### PROBLEM DESCRIPTION
Return, word for word, only the lines of the data below that lie between the line with "[Сальник 17x28.65x7 DC" and the line with "Сальник 17x28.65x7 DC NBR 70-K01B-C-C NAK (404, 1628)", those two lines included.
+---+
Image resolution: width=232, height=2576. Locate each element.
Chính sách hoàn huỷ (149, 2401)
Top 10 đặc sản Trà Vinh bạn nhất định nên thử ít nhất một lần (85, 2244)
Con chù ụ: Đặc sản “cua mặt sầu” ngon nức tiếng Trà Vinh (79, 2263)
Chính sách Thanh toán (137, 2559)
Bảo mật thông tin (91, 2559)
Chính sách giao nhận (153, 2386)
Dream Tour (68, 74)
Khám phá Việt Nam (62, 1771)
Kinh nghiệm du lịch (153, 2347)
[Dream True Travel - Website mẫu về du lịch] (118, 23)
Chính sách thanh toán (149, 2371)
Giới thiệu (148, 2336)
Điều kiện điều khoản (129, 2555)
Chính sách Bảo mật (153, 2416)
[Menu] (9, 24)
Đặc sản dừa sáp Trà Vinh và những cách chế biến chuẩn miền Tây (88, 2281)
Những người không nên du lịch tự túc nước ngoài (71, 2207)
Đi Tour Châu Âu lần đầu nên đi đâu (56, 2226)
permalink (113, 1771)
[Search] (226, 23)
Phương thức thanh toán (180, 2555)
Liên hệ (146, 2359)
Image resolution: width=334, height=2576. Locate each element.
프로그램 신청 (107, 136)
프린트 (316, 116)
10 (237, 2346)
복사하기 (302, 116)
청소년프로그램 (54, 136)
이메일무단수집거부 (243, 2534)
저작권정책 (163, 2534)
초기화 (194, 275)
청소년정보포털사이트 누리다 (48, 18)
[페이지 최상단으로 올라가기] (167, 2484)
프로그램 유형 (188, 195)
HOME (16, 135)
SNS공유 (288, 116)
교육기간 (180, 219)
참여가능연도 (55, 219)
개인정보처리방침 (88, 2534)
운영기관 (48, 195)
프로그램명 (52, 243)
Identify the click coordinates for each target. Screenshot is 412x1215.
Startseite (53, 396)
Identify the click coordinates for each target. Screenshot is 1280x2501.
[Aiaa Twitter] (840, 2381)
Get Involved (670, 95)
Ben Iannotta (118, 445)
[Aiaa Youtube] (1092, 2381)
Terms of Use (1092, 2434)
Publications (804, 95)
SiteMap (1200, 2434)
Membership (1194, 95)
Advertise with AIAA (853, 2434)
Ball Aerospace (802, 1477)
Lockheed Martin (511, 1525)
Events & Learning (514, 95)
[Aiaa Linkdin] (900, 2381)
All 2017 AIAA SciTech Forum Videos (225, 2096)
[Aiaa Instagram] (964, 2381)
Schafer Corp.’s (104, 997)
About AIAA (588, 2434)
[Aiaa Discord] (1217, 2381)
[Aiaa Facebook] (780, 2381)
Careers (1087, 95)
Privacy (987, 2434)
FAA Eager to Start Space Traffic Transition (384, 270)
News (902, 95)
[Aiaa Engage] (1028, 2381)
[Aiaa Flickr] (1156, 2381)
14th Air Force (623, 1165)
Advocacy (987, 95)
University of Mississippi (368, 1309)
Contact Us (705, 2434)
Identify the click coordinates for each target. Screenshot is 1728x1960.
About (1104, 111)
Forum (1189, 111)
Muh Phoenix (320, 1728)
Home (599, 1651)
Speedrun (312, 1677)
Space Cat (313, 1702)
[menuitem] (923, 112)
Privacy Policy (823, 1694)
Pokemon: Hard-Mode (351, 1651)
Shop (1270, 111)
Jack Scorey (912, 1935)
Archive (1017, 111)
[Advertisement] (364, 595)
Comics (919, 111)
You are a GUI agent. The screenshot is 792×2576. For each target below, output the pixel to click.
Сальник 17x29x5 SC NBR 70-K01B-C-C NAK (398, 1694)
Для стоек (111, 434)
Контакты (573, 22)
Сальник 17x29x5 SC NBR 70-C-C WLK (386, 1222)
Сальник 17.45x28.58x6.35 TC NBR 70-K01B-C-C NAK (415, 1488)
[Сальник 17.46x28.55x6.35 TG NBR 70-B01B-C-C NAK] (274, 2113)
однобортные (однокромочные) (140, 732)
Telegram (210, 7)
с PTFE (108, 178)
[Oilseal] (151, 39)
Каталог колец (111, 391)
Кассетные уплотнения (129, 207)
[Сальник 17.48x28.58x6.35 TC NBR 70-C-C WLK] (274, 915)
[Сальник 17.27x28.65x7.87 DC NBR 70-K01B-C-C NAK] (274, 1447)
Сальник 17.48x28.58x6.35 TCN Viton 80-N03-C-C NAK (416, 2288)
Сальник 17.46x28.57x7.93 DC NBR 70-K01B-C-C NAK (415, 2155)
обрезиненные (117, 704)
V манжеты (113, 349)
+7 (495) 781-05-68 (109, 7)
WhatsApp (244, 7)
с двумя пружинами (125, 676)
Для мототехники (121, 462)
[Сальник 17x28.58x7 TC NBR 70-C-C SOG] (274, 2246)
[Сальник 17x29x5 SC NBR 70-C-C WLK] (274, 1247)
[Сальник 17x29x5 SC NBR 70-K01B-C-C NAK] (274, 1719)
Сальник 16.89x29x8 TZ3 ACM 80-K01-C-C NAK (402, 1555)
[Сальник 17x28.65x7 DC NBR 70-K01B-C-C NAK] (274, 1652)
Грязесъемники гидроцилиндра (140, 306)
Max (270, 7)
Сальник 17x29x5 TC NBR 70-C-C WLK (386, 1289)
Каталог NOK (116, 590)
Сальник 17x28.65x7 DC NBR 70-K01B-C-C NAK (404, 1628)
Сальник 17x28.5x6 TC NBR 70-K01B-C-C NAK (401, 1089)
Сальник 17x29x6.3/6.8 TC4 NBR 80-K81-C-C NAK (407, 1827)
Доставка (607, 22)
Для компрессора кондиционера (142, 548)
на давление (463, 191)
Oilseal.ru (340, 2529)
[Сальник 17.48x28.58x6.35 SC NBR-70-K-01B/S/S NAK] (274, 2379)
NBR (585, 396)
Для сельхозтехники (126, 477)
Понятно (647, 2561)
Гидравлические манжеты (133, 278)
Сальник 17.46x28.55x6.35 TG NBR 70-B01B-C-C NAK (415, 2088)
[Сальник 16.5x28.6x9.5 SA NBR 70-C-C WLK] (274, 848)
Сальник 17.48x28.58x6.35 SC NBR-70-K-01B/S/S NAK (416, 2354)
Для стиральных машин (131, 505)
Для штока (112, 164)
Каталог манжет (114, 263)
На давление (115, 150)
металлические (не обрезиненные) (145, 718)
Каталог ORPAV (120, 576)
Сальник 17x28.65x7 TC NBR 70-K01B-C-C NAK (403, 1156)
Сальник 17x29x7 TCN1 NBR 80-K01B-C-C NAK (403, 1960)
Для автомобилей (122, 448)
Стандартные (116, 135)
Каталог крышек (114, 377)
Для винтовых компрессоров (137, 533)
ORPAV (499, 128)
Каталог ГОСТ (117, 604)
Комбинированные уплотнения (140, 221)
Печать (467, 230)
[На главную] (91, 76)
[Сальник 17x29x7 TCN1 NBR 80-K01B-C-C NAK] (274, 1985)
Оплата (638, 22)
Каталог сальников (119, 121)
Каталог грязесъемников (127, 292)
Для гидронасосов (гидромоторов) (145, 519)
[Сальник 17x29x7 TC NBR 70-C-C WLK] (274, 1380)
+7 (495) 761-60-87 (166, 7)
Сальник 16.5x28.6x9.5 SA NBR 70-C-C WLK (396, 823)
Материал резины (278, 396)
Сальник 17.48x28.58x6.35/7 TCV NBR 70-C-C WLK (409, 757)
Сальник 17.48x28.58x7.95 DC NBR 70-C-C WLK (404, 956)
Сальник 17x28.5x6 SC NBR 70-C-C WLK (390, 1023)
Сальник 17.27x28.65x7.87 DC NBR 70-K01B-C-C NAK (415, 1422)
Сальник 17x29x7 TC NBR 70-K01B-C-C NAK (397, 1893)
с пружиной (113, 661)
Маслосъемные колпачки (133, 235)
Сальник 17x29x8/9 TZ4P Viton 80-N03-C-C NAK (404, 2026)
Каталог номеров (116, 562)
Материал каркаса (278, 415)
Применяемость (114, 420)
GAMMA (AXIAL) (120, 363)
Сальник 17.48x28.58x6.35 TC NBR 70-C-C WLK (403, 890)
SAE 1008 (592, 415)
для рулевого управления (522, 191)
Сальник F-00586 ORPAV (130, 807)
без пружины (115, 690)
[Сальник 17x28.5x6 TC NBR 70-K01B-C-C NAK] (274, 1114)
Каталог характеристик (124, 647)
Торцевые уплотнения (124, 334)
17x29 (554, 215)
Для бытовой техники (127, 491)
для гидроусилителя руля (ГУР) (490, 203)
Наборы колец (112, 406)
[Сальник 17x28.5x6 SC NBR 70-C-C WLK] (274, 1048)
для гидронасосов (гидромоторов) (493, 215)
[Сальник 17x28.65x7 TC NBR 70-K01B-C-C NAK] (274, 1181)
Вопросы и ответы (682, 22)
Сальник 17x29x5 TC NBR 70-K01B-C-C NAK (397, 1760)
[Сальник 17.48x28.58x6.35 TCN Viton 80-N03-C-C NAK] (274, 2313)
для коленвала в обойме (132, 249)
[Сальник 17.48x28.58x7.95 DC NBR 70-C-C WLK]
+---+
### OUTPUT
[Сальник 17x28.65x7 DC NBR 70-K01B-C-C NAK] (274, 1652)
Грязесъемники гидроцилиндра (140, 306)
Max (270, 7)
Сальник 17x29x5 TC NBR 70-C-C WLK (386, 1289)
Каталог NOK (116, 590)
Сальник 17x28.65x7 DC NBR 70-K01B-C-C NAK (404, 1628)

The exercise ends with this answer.